Pero todos los veranos, mientras vivieron mis abuelos, íbamos a Inglaterra. ¡Era la gran escapada! Papá ganaba el dinero suficiente para mandarnos. Estábamos en casa de mis abuelos, que todavía tenían una tienda de comestibles en el East End de Londres. Mi abuela tenía unos ojos azules brillantes, y mi abuelo llevaba perilla y montaba a caballo. Nunca hablaba con las niñas, pues no se merecían la molestia. Pero mi abuela nos adoraba. Mi abuelo en Rusia había sido guardabosques, un tratante de madera que compraba árboles sin cortar, aunque a los judíos, por supuesto, no se les permitía tener tierras. Montaba a caballo muy bien, y cuando su único hijo, Jacob, hizo una fortuna-primero como peletero, luego como marchante ambulante de cuadros-, él y mi abuela se retiraron a la casa de campo de]acob, en Surrey, que tenía graneros con el techo de paja, pista para los caballos y todo. Por supuesto, mi tío Jacob se deshizo de su mujer judía y se casó con una shiksa. Caballos y shiksas; pruebas del éxito de los jóvenes de origen judío. Llevó a mis abuelos a su casa de campo y les liberó de la tienda de comestibles. En su vejez mi abuelo estudió para ser rabino. Todavía no les hablaba a las chicas.

Mi padre debe de haber ganado una pequeña fortuna durante los años veinte, primero pintando cuadros sin firmar para aquellos agentes de lo que él llamaba «pintores falsos», luego pintando las cabezas de los carteles de las estrellas de cine de la Metro Goldwyn Mayer. Por entones las pintaban por partes. Unos se especializaban en las cabezas, otros en los cuerpos. El pintaba cabezas.

Los «pintores falsos» eran tipos que se instalaban como artistas en ciudades de vacaciones como Palm Beach.

Tenían un gran estudio, llevaban boina, un blusón, y hablaban con las damas de la sociedad. Pasaban por artistas, manteniendo el lienzo cuidadosamente oculto de la vista. Entonces Papá llegaba furtivamente de noche y pintaba el retrato a partir de una fotografía. Hizo centenares de retratos de ésos. Una vez me dijo que había perdido más de 100.000 dólares en el Crash de 1929 -así que entonces debía de ser el equivalente a un millonario-, y todo ganado con la pintura. Tuvo que volver a rehacer su fortuna desde cero a partir del Crash. Durante la Depresión, trabajó para la MGM.

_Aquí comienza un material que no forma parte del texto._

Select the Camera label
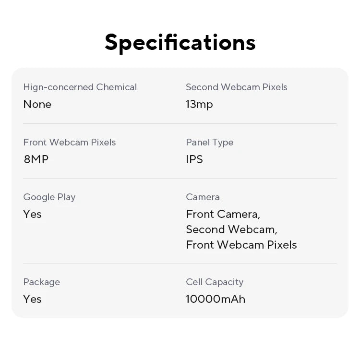The height and width of the screenshot is (360, 360). (203, 197)
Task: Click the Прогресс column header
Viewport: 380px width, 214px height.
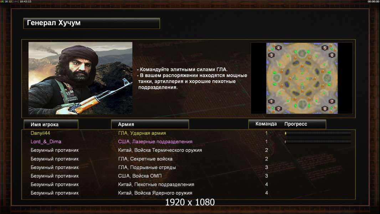Action: click(296, 124)
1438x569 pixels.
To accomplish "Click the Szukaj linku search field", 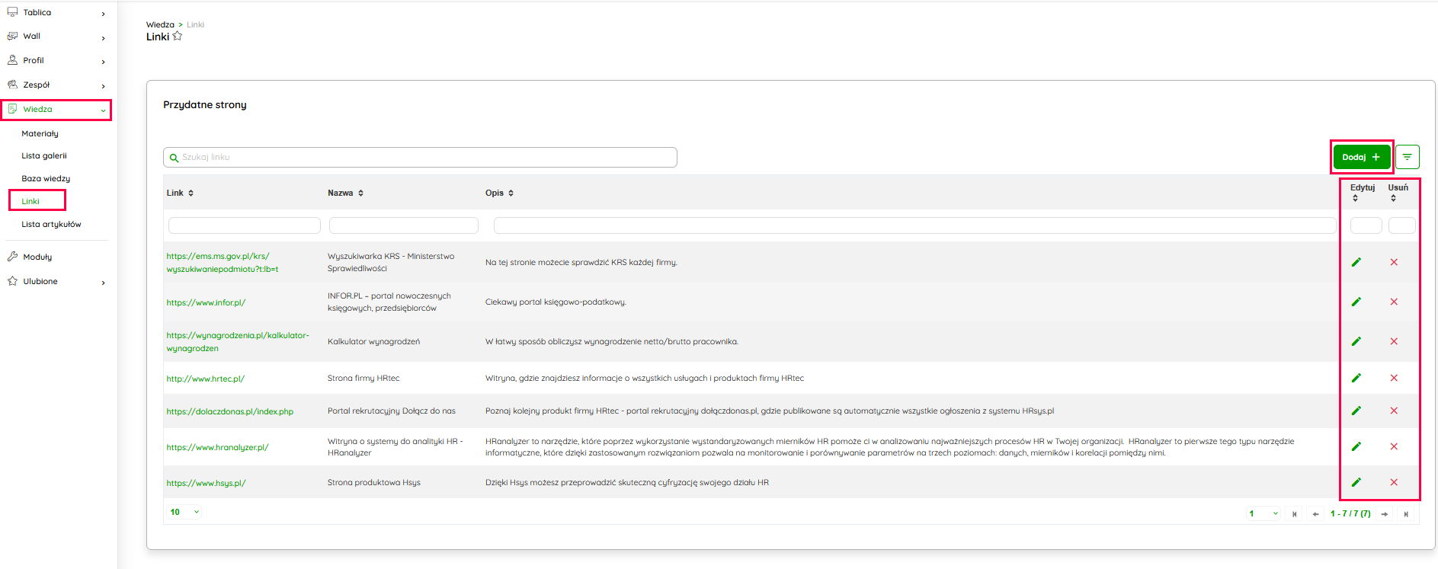I will pyautogui.click(x=420, y=157).
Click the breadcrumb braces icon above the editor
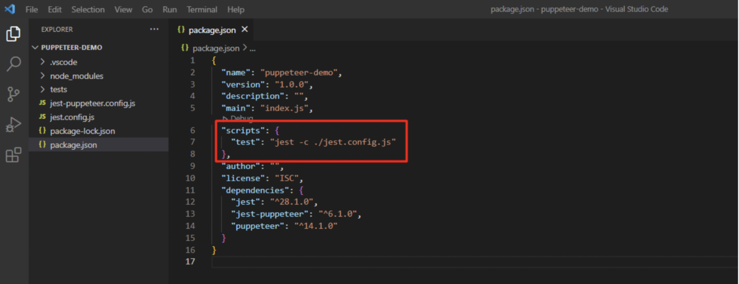The image size is (739, 284). [184, 48]
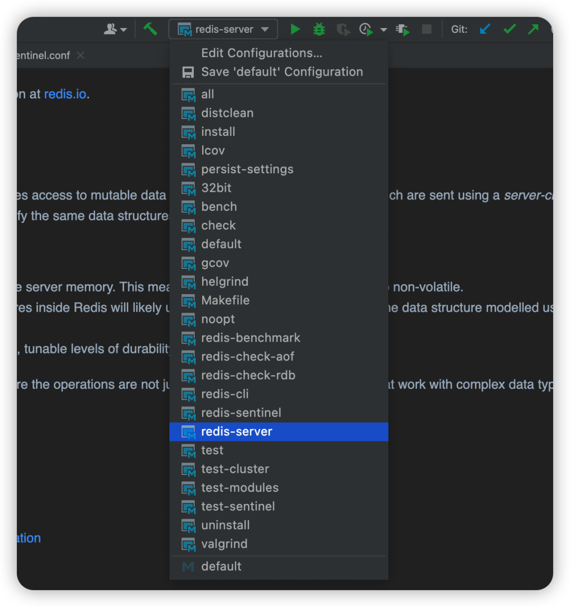Image resolution: width=570 pixels, height=607 pixels.
Task: Expand the profiler options arrow
Action: click(384, 30)
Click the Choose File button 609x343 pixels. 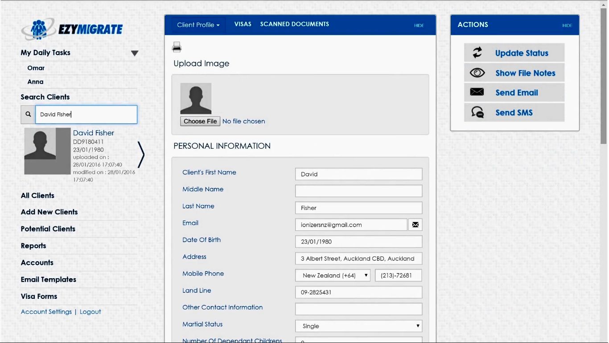point(200,121)
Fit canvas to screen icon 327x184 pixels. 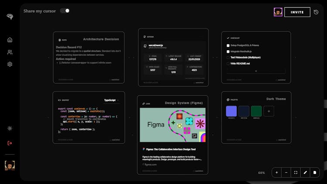[x=296, y=173]
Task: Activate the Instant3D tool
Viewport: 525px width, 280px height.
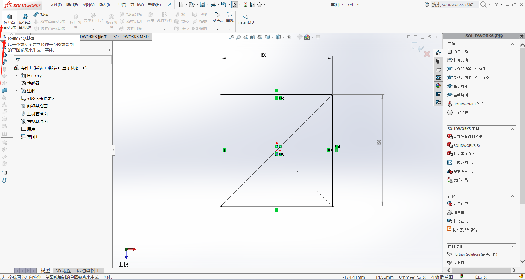Action: coord(246,19)
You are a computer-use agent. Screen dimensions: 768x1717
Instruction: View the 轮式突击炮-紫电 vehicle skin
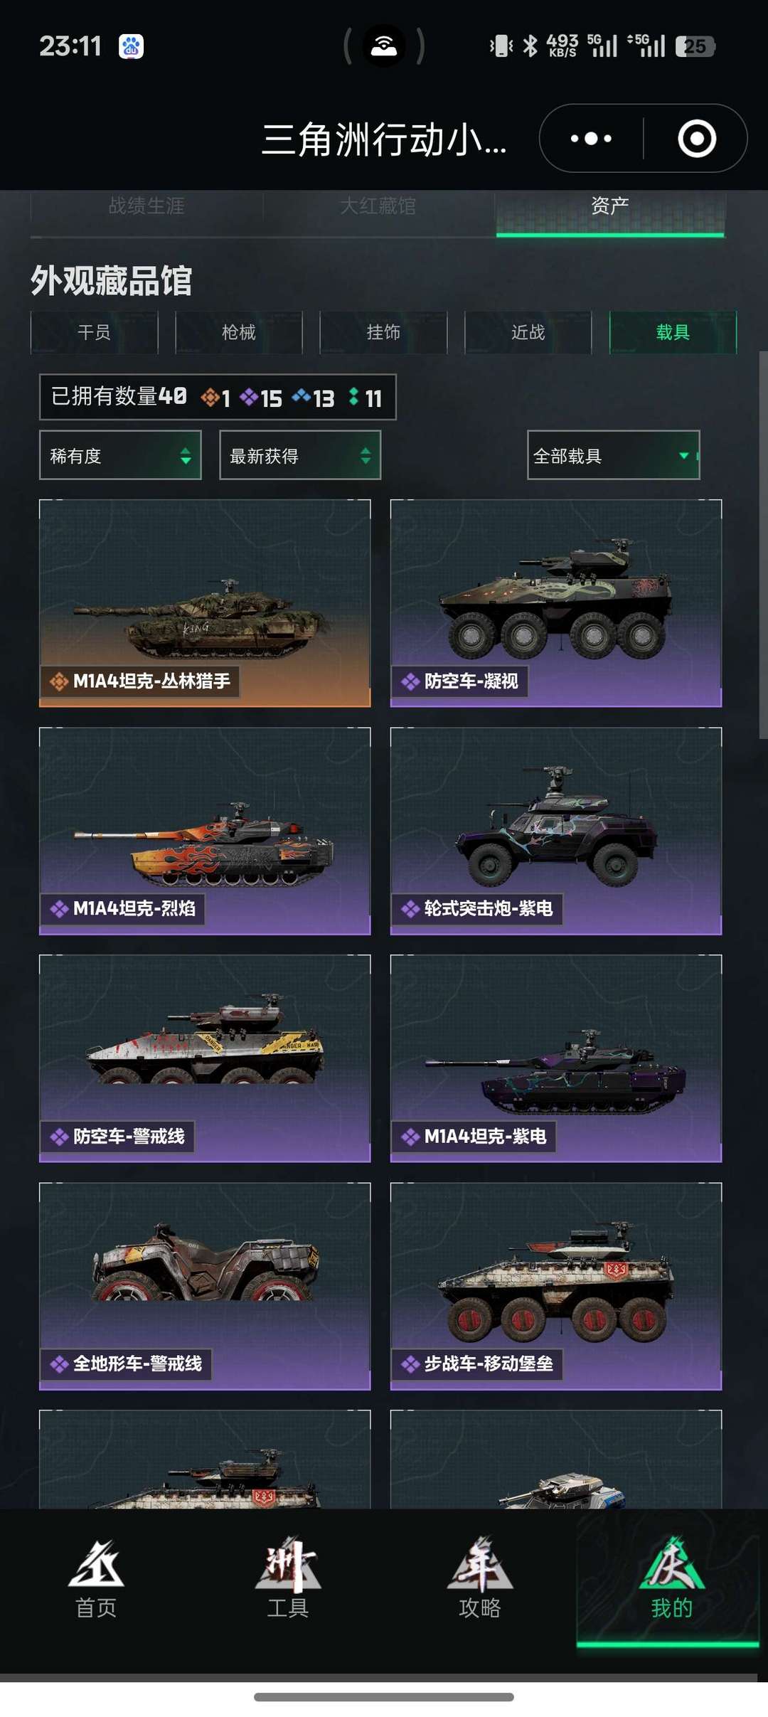coord(556,831)
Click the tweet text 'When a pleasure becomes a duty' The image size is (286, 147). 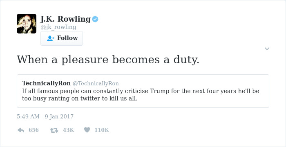pos(108,60)
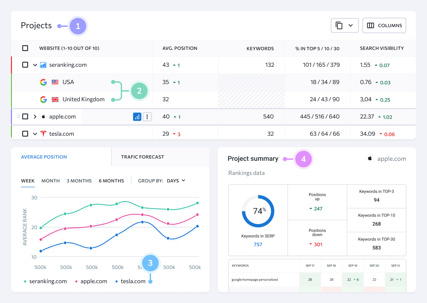Image resolution: width=427 pixels, height=303 pixels.
Task: Open the three-dot menu on apple.com row
Action: (147, 116)
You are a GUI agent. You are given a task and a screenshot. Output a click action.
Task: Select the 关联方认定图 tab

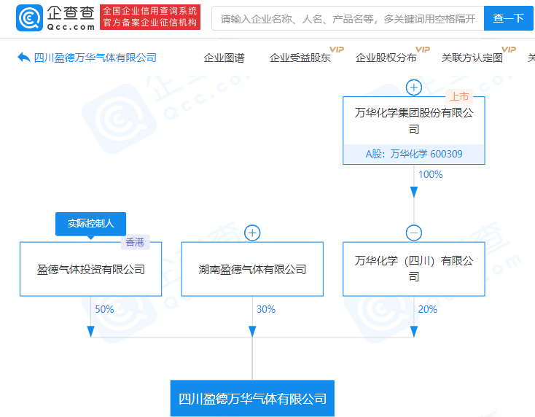coord(472,58)
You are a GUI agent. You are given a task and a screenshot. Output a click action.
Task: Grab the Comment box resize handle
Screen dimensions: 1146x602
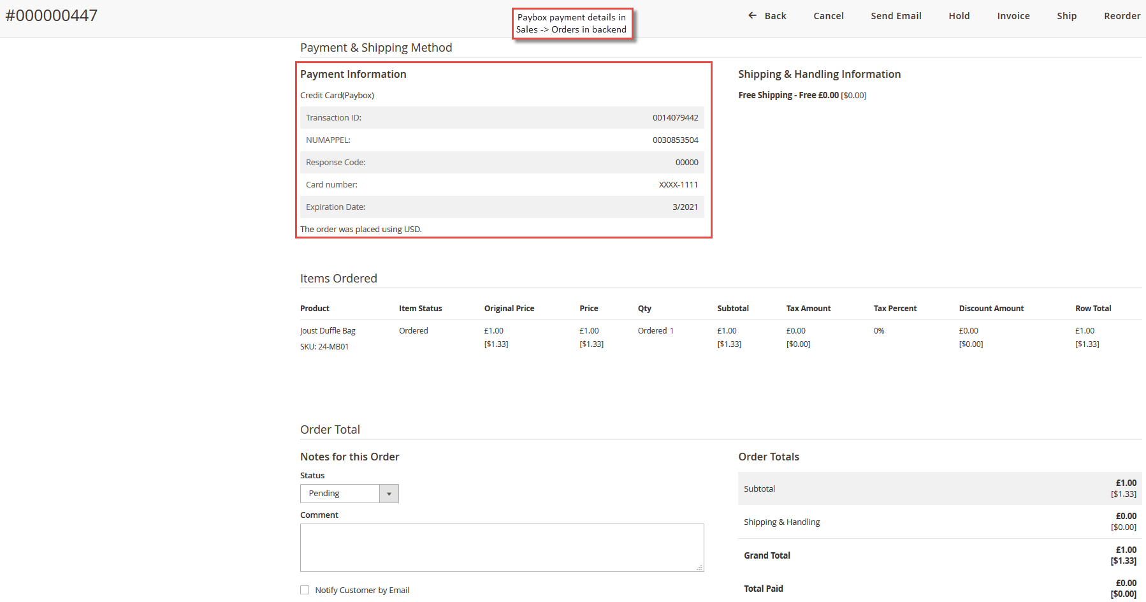699,567
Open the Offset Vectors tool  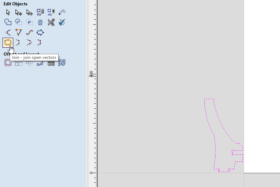click(8, 63)
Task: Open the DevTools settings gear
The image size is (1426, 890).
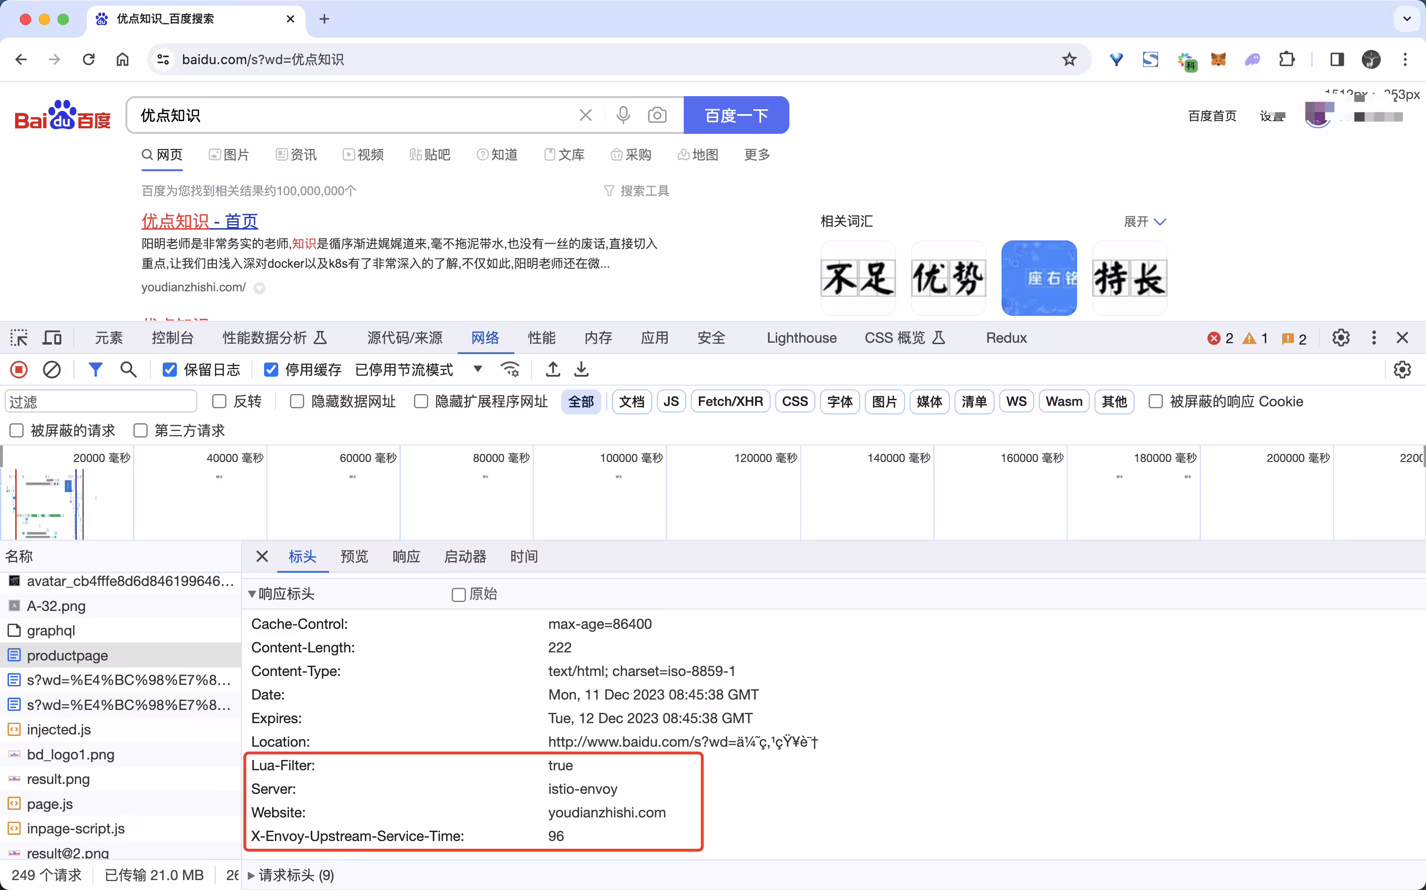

Yo podría haber ido a la universidad que hubiera querido, pero como Kitty dejó el colegio y fue a la National Academy of Design, y como siempre venía a casa con historias de lo estupenda que era, de cuántos chicos guapos había, de lo mucho que se divertía, decidí que yo también quería dejar el colegio. Papá me lo permitió. Sólo sentía desprecio por los estudios oficiales. En la National Academy of Design, los profesores siempre se burlaban de los chicos: «Será mejor que te andes con ojo con esa chica, Mirsky. Ganará el Prix de Rome», que era la beca mejor. Pero nunca se la concedían a las chicas y yo lo sabía. De hecho, cuando gané dos medallas de bronce, estaba furiosa porque sabía que sólo eran unas condecoraciones, no un premio que proporcionase dinero de verdad. Y eso sólo porque yo era una chica. ¿Por qué decían: «Será mejor que te andes con ojo con esa chica, Mirsky», si no era para atormentarme?